### Directives
1) In the question about printing prime numbers, what unwanted character appears after 97 when the program runs?
2) Decide whether each statement agrees with the question about printing prime numbers, and answer yes or no for each with the words of the text that settle it: (a) The writer is required to use a loop. (b) Using str.rstrip removed the trailing comma. (c) The desired output puts each prime number on its own line.
3) Set down the part of the question about printing prime numbers that opens with the words containing "I tried to run" and closes with "other prime numbers.".

━━ Text passage

7

Here is my code so far:

def main():
    for var in range (1, 101):
        num= IsPrime(var)
        if num == 'true':
             print(var, end=', ') 

The IsPrime function calculates whether or not a function is prime.

I need to print out the prime numbers from 1 to 100 formatted into a single line with commas and spaces in between. for example, output should look like:

2,  3,  5,  7,  11,  13,  17,  19,  23,  29,  31,  37,  41,  43,  47,  53,  59,  61,  67,  71,  73,  79,  83,  89,  97 

I tried to run my program, but I always get a trailing comma at the end of 97. I don't know how to remove the comma, and because it is a loop, str.rstrip and [:-1] don't work.

I need to use a loop and I can't use

print('2') 
print(', ', var, end='') 

for the other prime numbers.

I can't tell if there's an easier way to code this or I'm not aware of a function that can do this correctly.

━━━━
━━ Records shown

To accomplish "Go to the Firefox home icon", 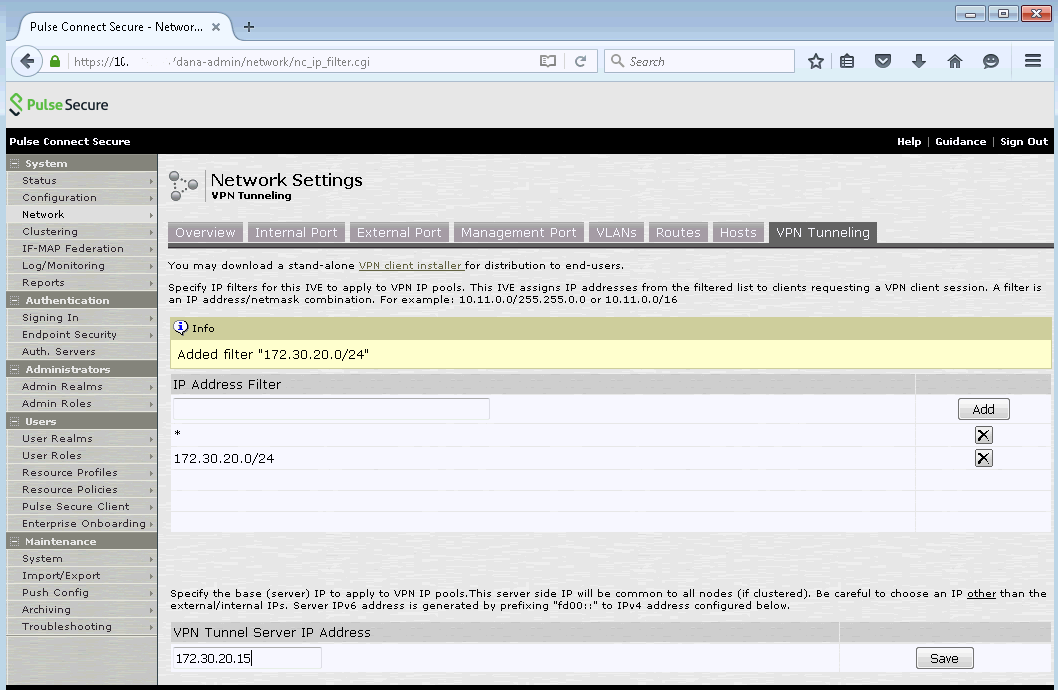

━━━━
━━ Records shown

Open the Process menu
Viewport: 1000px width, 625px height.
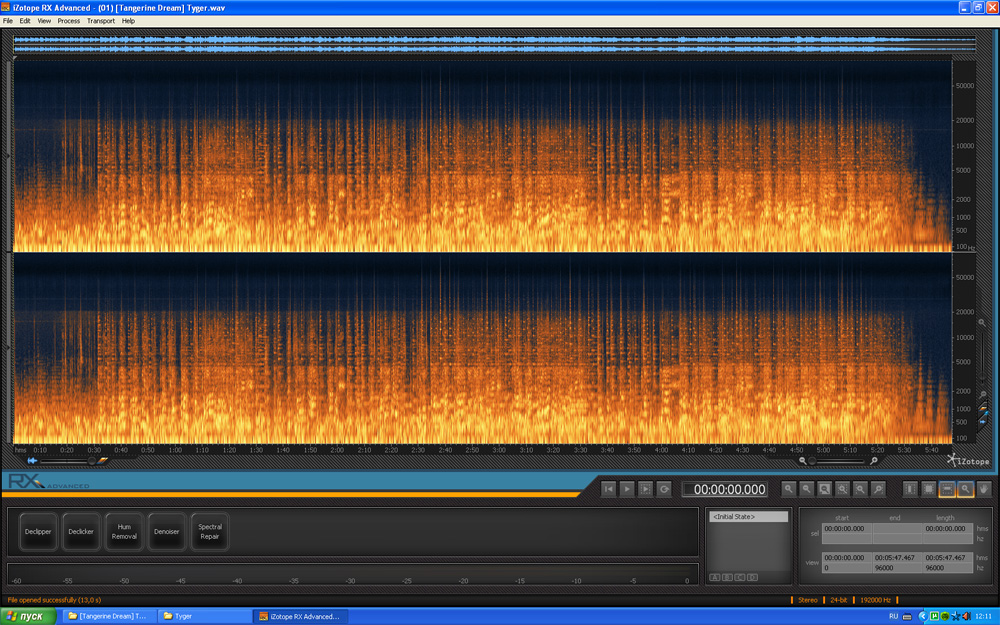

━━━━

### Solutions for each task
1) A trailing comma.

2)
(a) Yes: "I need to use a loop"
(b) No: "because it is a loop, str.rstrip and [:-1] don't work"
(c) No: "formatted into a single line with commas and spaces in between"

3)
I tried to run my program, but I always get a trailing comma at the end of 97. I don't know how to remove the comma, and because it is a loop, str.rstrip and [:-1] don't work.

I need to use a loop and I can't use

print('2') 
print(', ', var, end='') 

for the other prime numbers.